Fact of the Week: 15.6 million American households were food insecure in 2016


September 6, 2017

An estimated 15.6 million American households were food insecure at least some time during the year in 2016, meaning they were not always able to provide enough food for all household members. This is the finding of the USDA’s annual report on food security in the U.S., released earlier today. The proportion of households who were food insecure  – 12.3 percent – was basically unchanged from the year before; although there has been a decline since the high in 2011, food insecurity is still above the pre-recession level (11.1 percent in 2007). Black/non-Hispanic household food insecurity rate was 12.8 percent; Hispanic (may be of any race) was 12.7 percent. White non-Hispanic food insecurity was 5.5 percent. For households below the poverty line, food insecurity was 21 percent. Highlights from the report’s executive summary are below.
This data comes out the week before the Census Bureau is set to release poverty, income, health insurance and other 2016 data relevant to those of us in the human needs community. To make sure we’re prepared to use the Census data to make the case for public investments in vital programs we all care about, CHN is hosting a webinar on Thursday, Sept. 7, 3:00-4:30pm ET. You’ll get brilliant predictions and insights about trends. You’ll learn about the wealth of information available, including local, state and national findings. Whether your organization wants to comment on the findings at the time of release or use them all year long, this webinar will give you the tools you need. We hope you’ll join us! Even if you can’t attend the webinar live, register now to receive the recording and materials later.

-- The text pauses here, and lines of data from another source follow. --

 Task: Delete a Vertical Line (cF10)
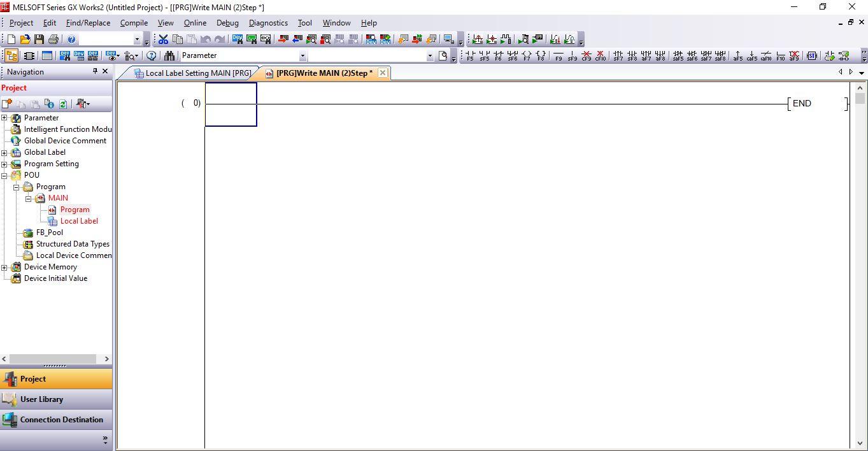coord(600,56)
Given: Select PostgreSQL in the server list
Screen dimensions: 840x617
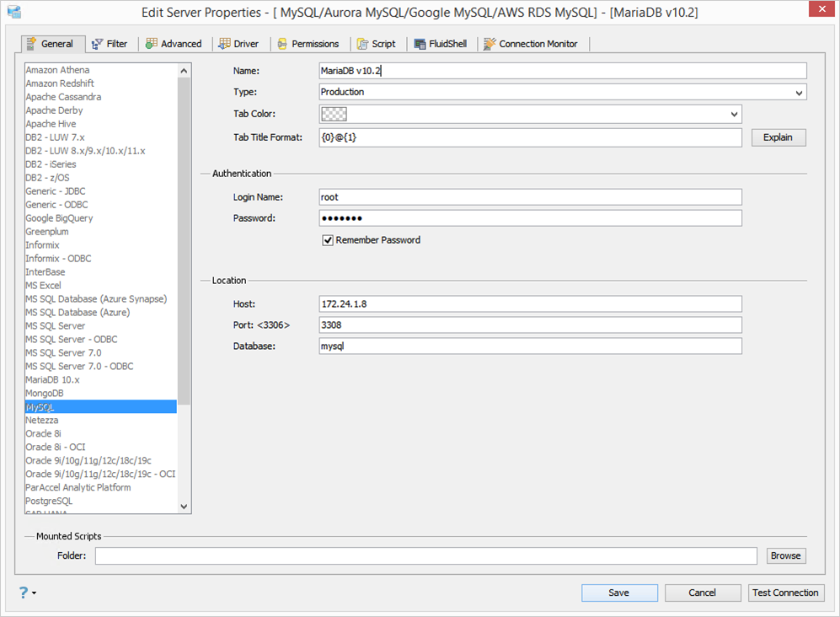Looking at the screenshot, I should (49, 501).
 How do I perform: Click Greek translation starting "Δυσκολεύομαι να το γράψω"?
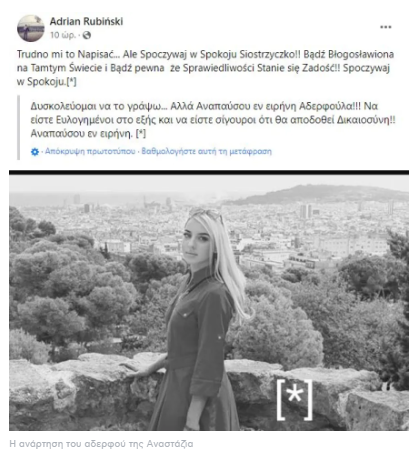click(x=213, y=120)
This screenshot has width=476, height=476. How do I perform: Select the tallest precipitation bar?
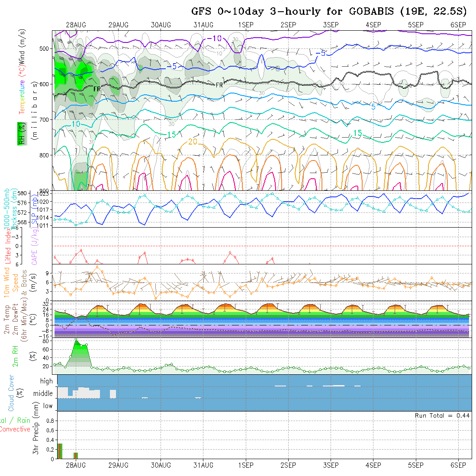click(x=60, y=451)
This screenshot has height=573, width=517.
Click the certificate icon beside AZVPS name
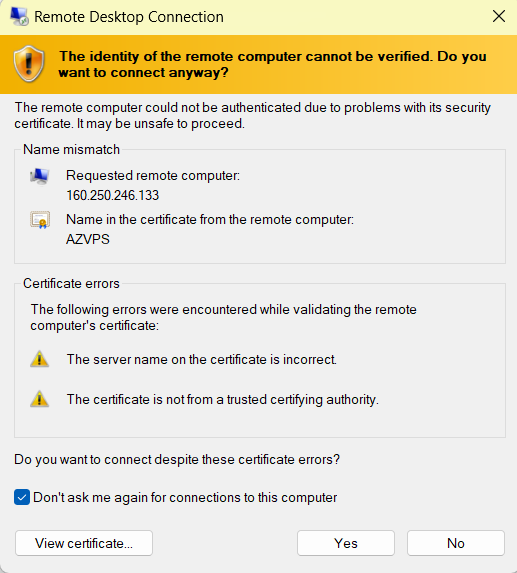click(40, 220)

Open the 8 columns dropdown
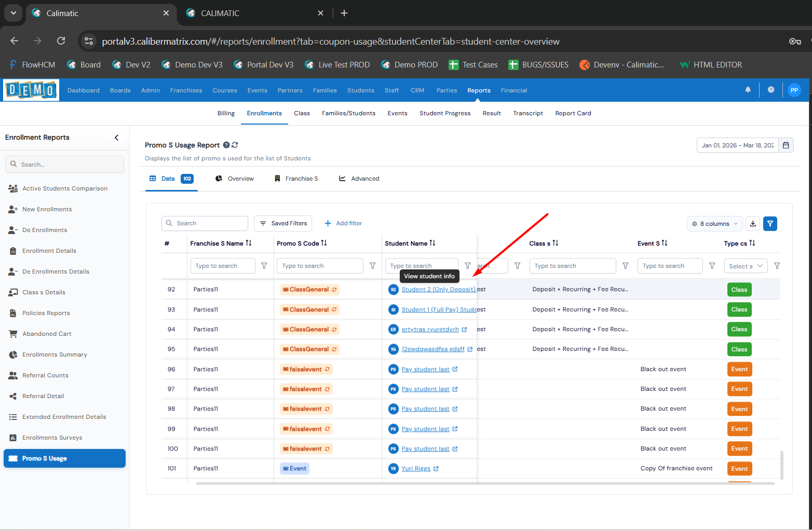(714, 224)
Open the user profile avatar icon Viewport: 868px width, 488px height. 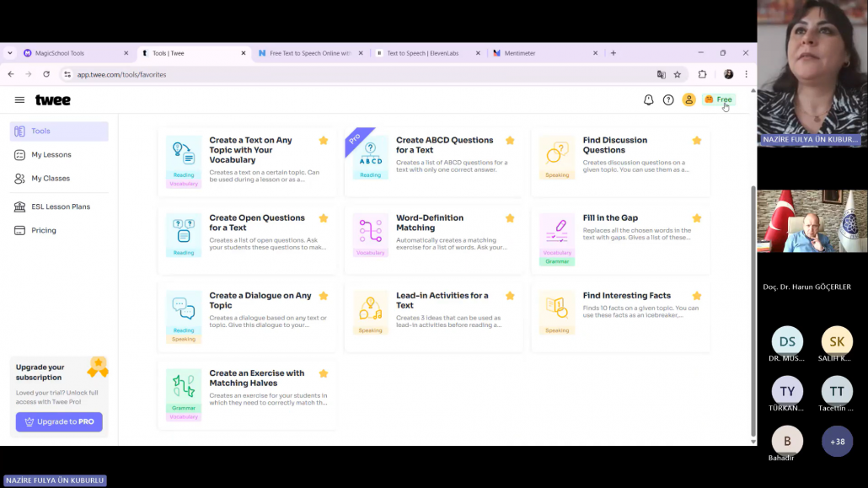(x=689, y=100)
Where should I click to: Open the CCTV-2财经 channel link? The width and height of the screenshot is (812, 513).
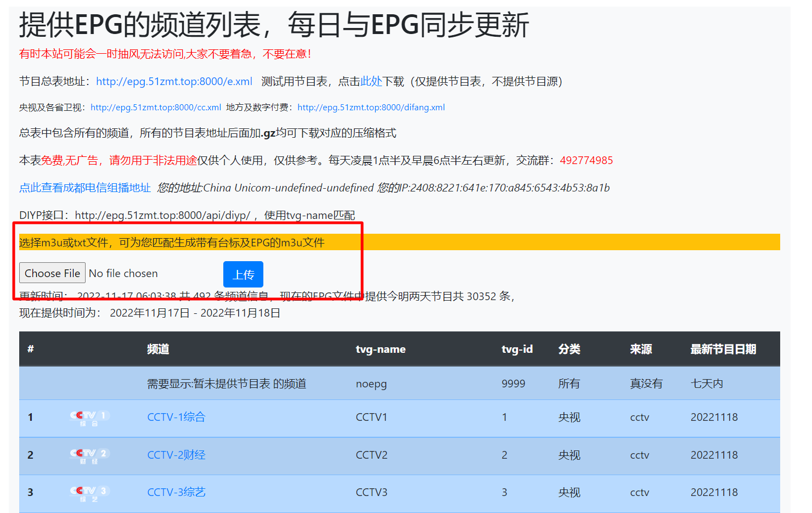[x=176, y=455]
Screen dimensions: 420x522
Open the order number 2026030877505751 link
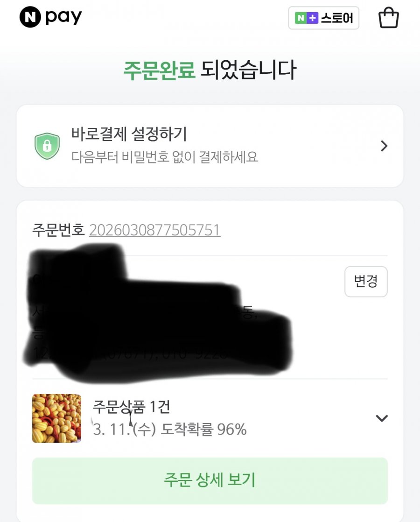[154, 230]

And now, here are the highlights from the USDA food security report executive summary:

“The estimated percentage of U.S. households that were food insecure in 2016—12.3 percent— was essentially unchanged from 2015 (12.7 percent), but continued a downward trend from a high of 14.9 percent in 2011. Both the cumulative decline in food insecurity from 2011 to 2014 (14.9 to 14.0 percent) and the year-to-year decline from 2014 to 2015 (14.0 to 12.7 percent) were statistically significant, and the downward trend, though slower, continued through 2016. However, the 2016 prevalence of food insecurity was still above the 2007 pre-recession level of 11.1 percent.

    • In 2016, 87.7 percent of U.S. households were food secure throughout the year. The remaining 12.3 percent (15.6 million households) were food insecure. Food-insecure households (those with low and very low food security) had difficulty at some time during the year providing enough food for all their members due to a lack of resources.
    • In 2016, 4.9 percent of U.S. households (6.1 million households) had very low food security, essentially unchanged from 5.0 percent in 2015. In this more severe range of food insecurity, the food intake of some household members was reduced and normal eating patterns were disrupted at times during the year due to limited resources.
    • Children were food insecure at times during the year in 8.0 percent of U.S. households with children (3.1 million households), essentially unchanged from 7.8 percent in 2015. These households were unable at times during the year to provide adequate, nutritious food for their children. As in 2015, the 2016 prevalence of food insecurity among children was near the pre-recession level of 8.3 percent in 2007.
    • While children are usually shielded from the disrupted eating patterns and reduced food intake that characterize very low food security, in 2016 both children and adults experienced instances of very low food security in 0.8 percent of households with children (298,000 households), essentially unchanged from 0.7 percent in 2015.
    • Rates of food insecurity were substantially higher than the national average for households with incomes near or below the Federal poverty line, households with children headed by single women or single men, women and men living alone, Black- and Hispanic-headed households, and households in principal cities and nonmetropolitan areas.
    • The prevalence of food insecurity varied considerably from State to State, ranging from 8.7 percent in Hawaii to 18.7 percent in Mississippi in 2014-16. (Data for 3 years were combined to provide more reliable State-level statistics.)
    • The typical (median) food-secure household spent 29 percent more for food than the typical food-insecure household of the same size and composition. These estimates include food purchases made with Supplemental Nutrition Assistance Program (SNAP, formerly food stamps) benefits.
    • About 59 percent of food-insecure households in the survey reported that, in the previous month, they had participated in one or more of the three largest Federal nutrition assistance programs (SNAP; Special Supplemental Nutrition Program for Women, Infants, and Children (WIC); and National School Lunch Program).”